Australiophilus ferrugineus

Scientific classification
- Kingdom: Animalia
- Phylum: Arthropoda
- Subphylum: Myriapoda
- Class: Chilopoda
- Order: Geophilomorpha
- Family: Zelanophilidae
- Genus: Australiophilus
- Species: A. ferrugineus
- Binomial name: Australiophilus ferrugineus Hutton, 1877
- Synonyms: Geophilus huttoni Pocock,1891 ; Geophilus polyporus Haase,1887 ;

= Australiophilus ferrugineus =

- Genus: Australiophilus
- Species: ferrugineus
- Authority: Hutton, 1877

Species of centipede

Australiophilus ferrugineus is a species of centipede in the Zelanophilidae family. It is endemic to New Zealand. It was first described in 1877 by New Zealand biologist Frederick Hutton.
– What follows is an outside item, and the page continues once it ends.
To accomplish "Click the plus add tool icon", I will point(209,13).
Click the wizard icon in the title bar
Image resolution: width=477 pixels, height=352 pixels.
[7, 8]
Since then, authorities have recognized two junior synonyms, deeming Geophilus huttoni a synonym in 1936 and Geophilus polyporus a synonym in 2014.

==Description==
This species can have as few as 95 pairs of legs in males or as many as 109 leg pairs in females and can reach 120 mm in length, the maximum size recorded in the family Zelanophilidae.

==Distribution==
The type locality is Wellington and Otago.